*Required work*:
All of the entries are to be restated word for word.

*Recorded data*:

--- START ---

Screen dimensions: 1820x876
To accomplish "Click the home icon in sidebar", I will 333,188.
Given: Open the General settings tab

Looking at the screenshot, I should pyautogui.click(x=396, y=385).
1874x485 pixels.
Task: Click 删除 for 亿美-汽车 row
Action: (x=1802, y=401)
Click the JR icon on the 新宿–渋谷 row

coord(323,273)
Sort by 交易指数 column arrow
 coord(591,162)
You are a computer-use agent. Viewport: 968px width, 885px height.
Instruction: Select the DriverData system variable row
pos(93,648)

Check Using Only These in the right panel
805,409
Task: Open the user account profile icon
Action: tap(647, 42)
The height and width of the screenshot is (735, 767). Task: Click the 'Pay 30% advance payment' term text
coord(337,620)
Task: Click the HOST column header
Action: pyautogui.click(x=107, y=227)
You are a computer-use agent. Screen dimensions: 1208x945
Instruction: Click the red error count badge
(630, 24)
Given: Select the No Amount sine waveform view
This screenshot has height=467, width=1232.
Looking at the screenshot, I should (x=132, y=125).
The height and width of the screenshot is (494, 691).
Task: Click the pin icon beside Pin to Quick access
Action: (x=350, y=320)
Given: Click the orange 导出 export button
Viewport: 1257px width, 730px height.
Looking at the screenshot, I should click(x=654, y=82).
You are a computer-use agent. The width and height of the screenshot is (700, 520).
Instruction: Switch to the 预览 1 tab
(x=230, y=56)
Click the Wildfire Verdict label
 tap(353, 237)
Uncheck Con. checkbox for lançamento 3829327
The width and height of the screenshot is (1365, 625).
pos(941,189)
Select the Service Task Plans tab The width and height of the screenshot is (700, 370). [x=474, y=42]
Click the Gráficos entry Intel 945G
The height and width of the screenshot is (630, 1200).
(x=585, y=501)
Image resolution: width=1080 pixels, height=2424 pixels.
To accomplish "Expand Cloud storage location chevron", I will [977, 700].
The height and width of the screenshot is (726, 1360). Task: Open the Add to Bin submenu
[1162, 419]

--- END ---

*Answer box*:
Screen dimensions: 1820x876
To accomplish "Click the home icon in sidebar", I will 333,188.
Given: Open the General settings tab

Looking at the screenshot, I should pyautogui.click(x=396, y=385).
1874x485 pixels.
Task: Click 删除 for 亿美-汽车 row
Action: (x=1802, y=401)
Click the JR icon on the 新宿–渋谷 row

coord(323,273)
Sort by 交易指数 column arrow
 coord(591,162)
You are a computer-use agent. Viewport: 968px width, 885px height.
Instruction: Select the DriverData system variable row
pos(93,648)

Check Using Only These in the right panel
805,409
Task: Open the user account profile icon
Action: tap(647, 42)
The height and width of the screenshot is (735, 767). Task: Click the 'Pay 30% advance payment' term text
coord(337,620)
Task: Click the HOST column header
Action: pyautogui.click(x=107, y=227)
You are a computer-use agent. Screen dimensions: 1208x945
Instruction: Click the red error count badge
(630, 24)
Given: Select the No Amount sine waveform view
This screenshot has height=467, width=1232.
Looking at the screenshot, I should (x=132, y=125).
The height and width of the screenshot is (494, 691).
Task: Click the pin icon beside Pin to Quick access
Action: (x=350, y=320)
Given: Click the orange 导出 export button
Viewport: 1257px width, 730px height.
Looking at the screenshot, I should click(x=654, y=82).
You are a computer-use agent. The width and height of the screenshot is (700, 520).
Instruction: Switch to the 预览 1 tab
(x=230, y=56)
Click the Wildfire Verdict label
 tap(353, 237)
Uncheck Con. checkbox for lançamento 3829327
The width and height of the screenshot is (1365, 625).
pos(941,189)
Select the Service Task Plans tab The width and height of the screenshot is (700, 370). [x=474, y=42]
Click the Gráficos entry Intel 945G
The height and width of the screenshot is (630, 1200).
(x=585, y=501)
Image resolution: width=1080 pixels, height=2424 pixels.
To accomplish "Expand Cloud storage location chevron", I will [977, 700].
The height and width of the screenshot is (726, 1360). Task: Open the Add to Bin submenu
[1162, 419]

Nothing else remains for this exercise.